And I see pictures of those little Chinese kids gettin’ bombed and I think of my uncle.
I read where a Russian guerilla gets hanged and I think of my uncle,
and I see Mike lyin’ in there dead from a Jap killer and I think of my uncle
and I ain’t got no room in here to see one of our guys get buried!
Not yet!
Not until I’ve done something to even up the score.”

_____

“Why are there films in which Dutchmen,
Belgians,
Poles,
Chinese,
Britishers or any of the people who fight with us underground and above are the heroes,
but not a Jew as a Jew? 
Are the horrors that would have to be the background of such a film
if the truth were told too frightening for the box office?”

__________

Some movies leave a lasting impression, often in an unintended way.      

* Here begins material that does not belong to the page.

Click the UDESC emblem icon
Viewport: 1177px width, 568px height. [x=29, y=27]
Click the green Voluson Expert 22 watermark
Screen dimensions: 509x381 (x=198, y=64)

For me, one such film was Delmer Daves’ production of Warner Brothers Destination Tokyo, a story about the America’s submarine service seen through the experiences of the crew of the fictional sub USS Copperfin.  Released in December of 1943, the movie starred – as you can see from the poster below – Cary Grant (as sub commander Captain Cassidy), and John Garfield (as seaman “Wolf”).  Other members of the cast included Dane Clark, Warner Anderson, and not to forget, Alan Hale, Sr. … the father of the “skipper” from Gilligan’s Island: Alan Hale, Jr.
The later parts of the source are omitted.